ECLI:NL:RBROT:2013:10799
Rechtbank Rotterdam
- Eerste aanleg - meervoudig
- C. van Steenderen-Koornneef
- A. Lablansen
- A.J. van Spengen
- Rechtspraak.nl
Verzoek tot omzetting faillissement in een schuldsaneringsregeling niet ontvankelijk door overschrijding termijn
In deze zaak heeft verzoeker op 31 juli 2013 een verzoekschrift ingediend tot opheffing van zijn faillissement, dat op 30 juli 2013 was uitgesproken, en tegelijkertijd de toepassing van de schuldsaneringsregeling verzocht. Voorafgaand aan de zitting heeft de curator, mr. R.M. Avezaat, zijn negatieve advies over het verzoek aan de rechtbank gestuurd. Verzoeker heeft hierop gereageerd, maar de rechtbank ontving ook bezwaren van de advocaten van derden. Tijdens de zitting op 26 november 2013 zijn verzoeker en de curator gehoord.
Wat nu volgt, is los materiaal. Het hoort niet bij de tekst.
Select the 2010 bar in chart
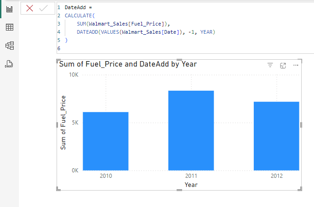 click(x=105, y=141)
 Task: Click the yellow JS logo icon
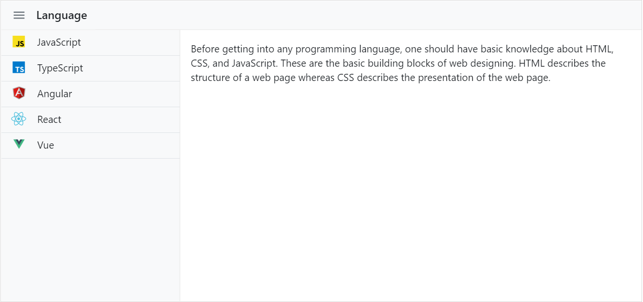(x=19, y=42)
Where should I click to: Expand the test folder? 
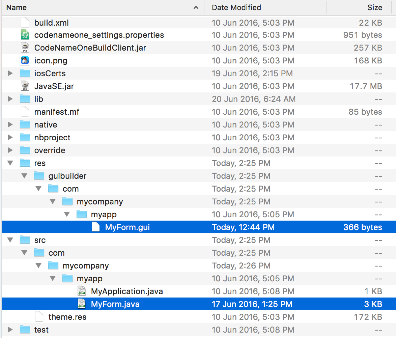pyautogui.click(x=10, y=330)
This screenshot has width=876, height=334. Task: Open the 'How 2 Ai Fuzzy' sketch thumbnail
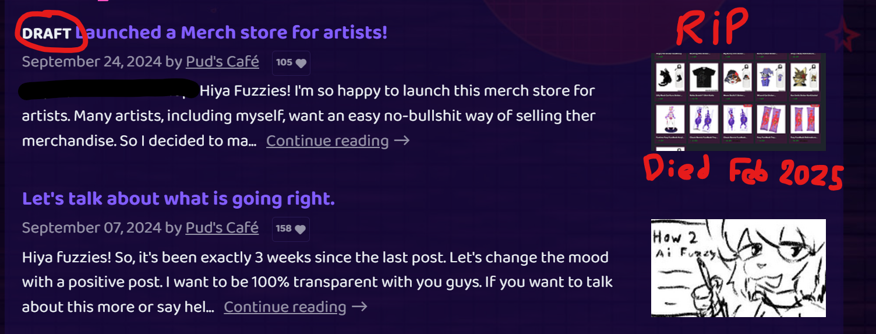click(x=739, y=268)
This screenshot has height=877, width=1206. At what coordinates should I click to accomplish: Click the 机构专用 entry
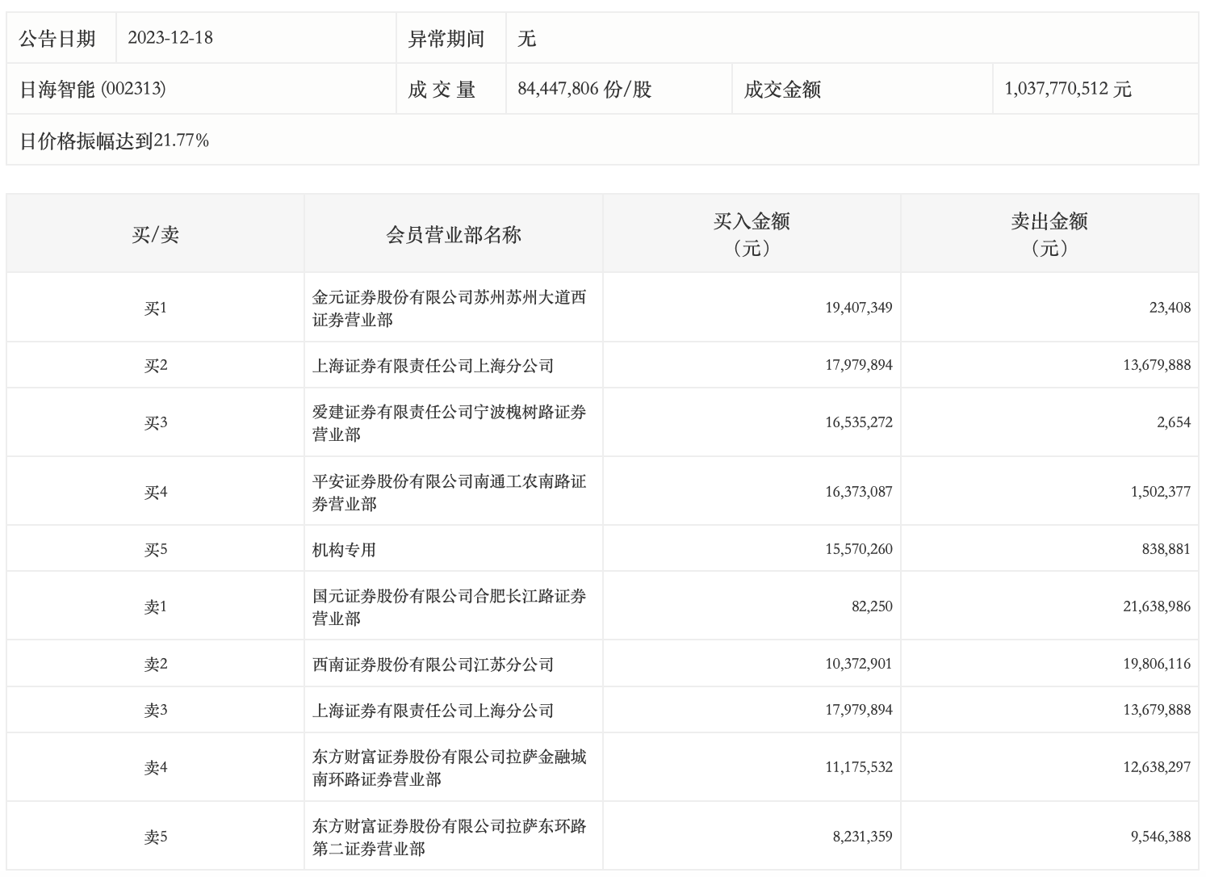pyautogui.click(x=345, y=550)

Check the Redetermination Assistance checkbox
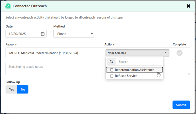pyautogui.click(x=112, y=70)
De rechtbank heeft in haar beoordeling gekeken naar artikel 15b van de Faillissementswet, dat de mogelijkheid biedt om een faillissement op verzoek van de gefailleerde op te heffen en tegelijkertijd de schuldsaneringsregeling toe te passen. De rechtbank oordeelt dat verzoeker niet aannemelijk heeft gemaakt dat hij door omstandigheden niet binnen de gestelde termijn van veertien dagen na indiening van het verzoekschrift om de schuldsaneringsregeling heeft gevraagd. De rechtbank concludeert dat verzoeker niet-ontvankelijk is in zijn verzoek, omdat hij geen actie heeft ondernomen na ontvangst van de brief van de griffier waarin hem de mogelijkheid werd geboden om een verzoek tot schuldsaneringsregeling in te dienen.
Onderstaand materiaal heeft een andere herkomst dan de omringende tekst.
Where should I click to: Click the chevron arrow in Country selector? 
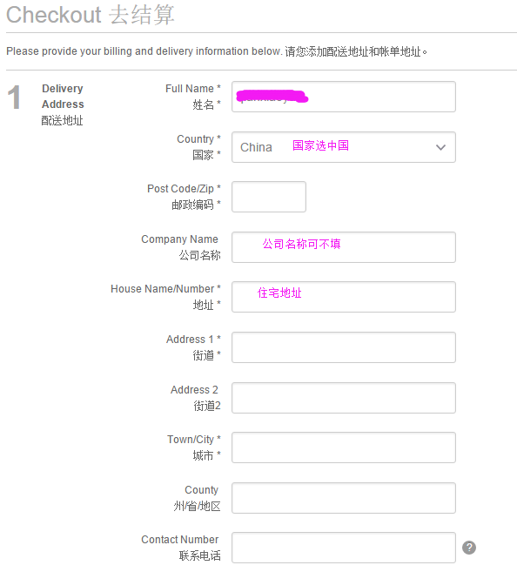click(x=440, y=147)
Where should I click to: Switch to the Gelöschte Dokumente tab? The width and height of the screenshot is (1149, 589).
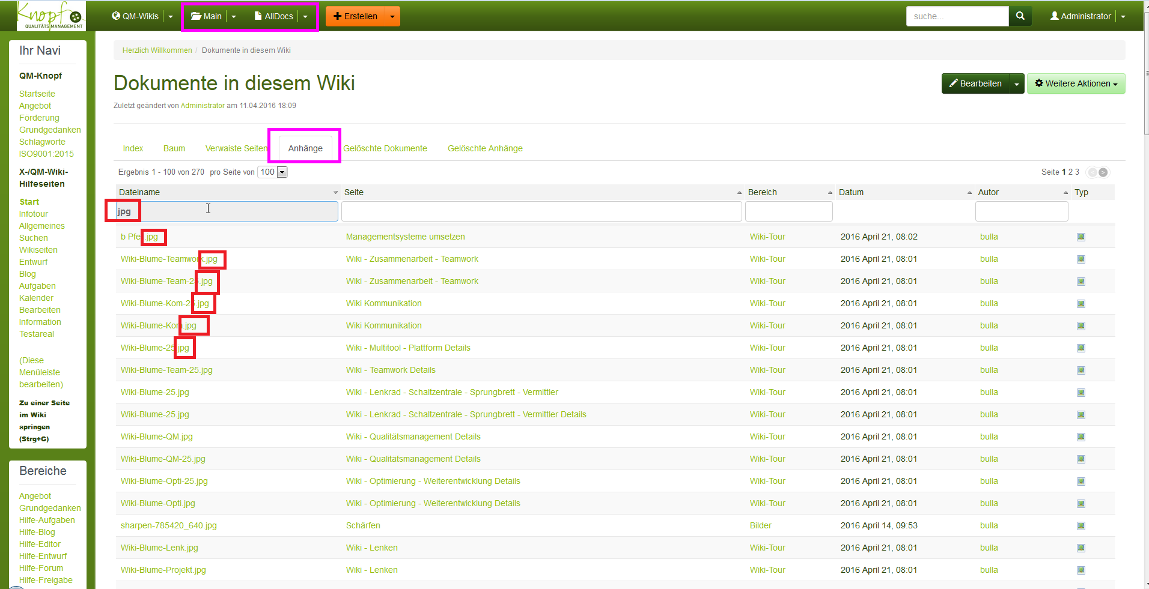(x=385, y=148)
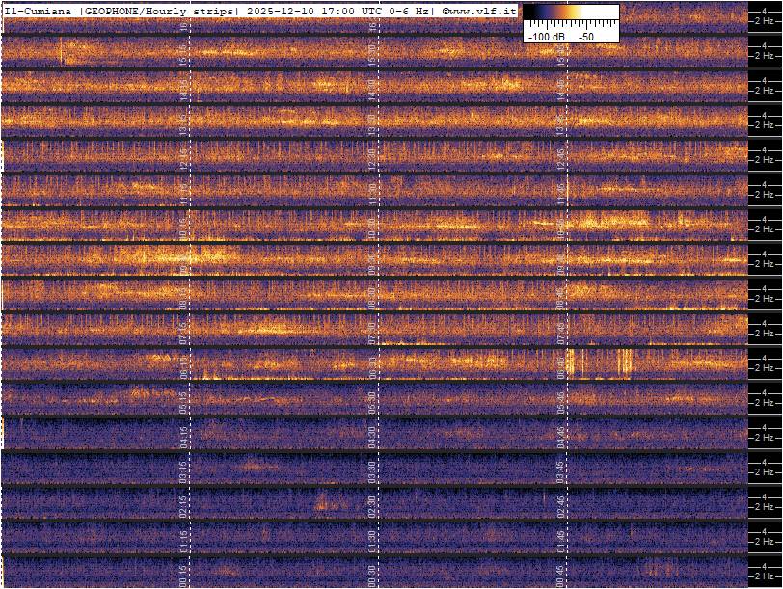
Task: Click the www.vlf.it link in header
Action: coord(479,11)
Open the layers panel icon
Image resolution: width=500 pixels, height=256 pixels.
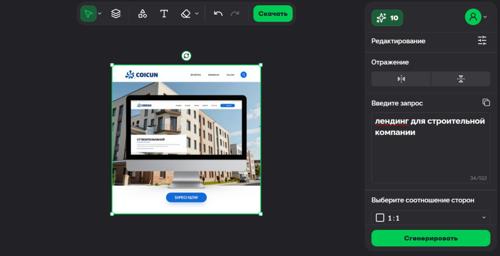(116, 14)
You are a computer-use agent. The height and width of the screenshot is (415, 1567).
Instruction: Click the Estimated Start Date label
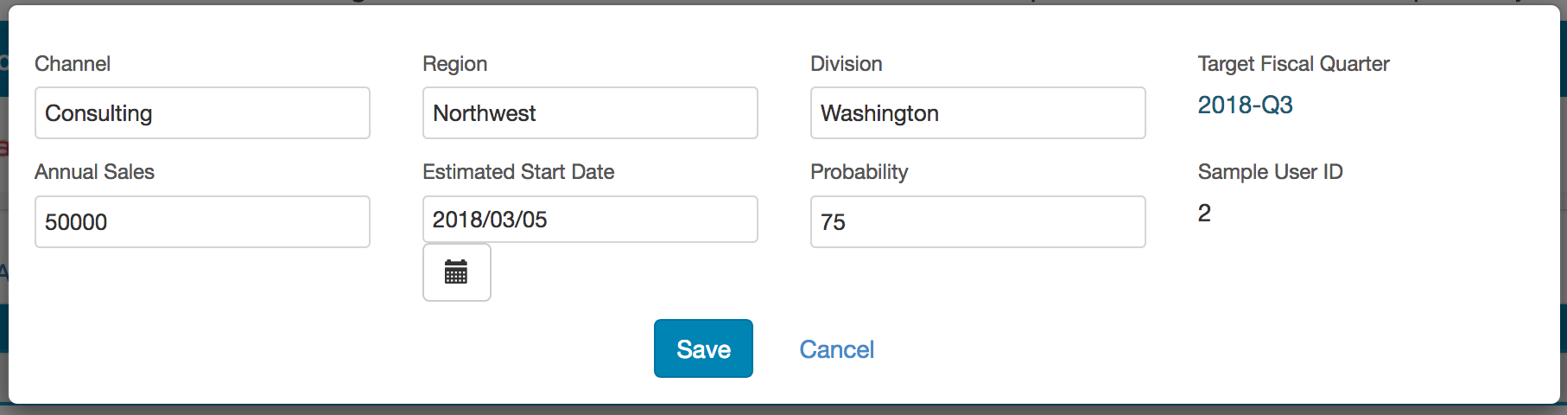point(518,172)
De rechtbank heeft daarom besloten om verzoeker niet-ontvankelijk te verklaren in zijn verzoek tot opheffing van het faillissement en de toepassing van de schuldsaneringsregeling. Deze uitspraak is openbaar gedaan op 3 december 2013, en er is een mogelijkheid tot hoger beroep binnen acht dagen na deze uitspraak.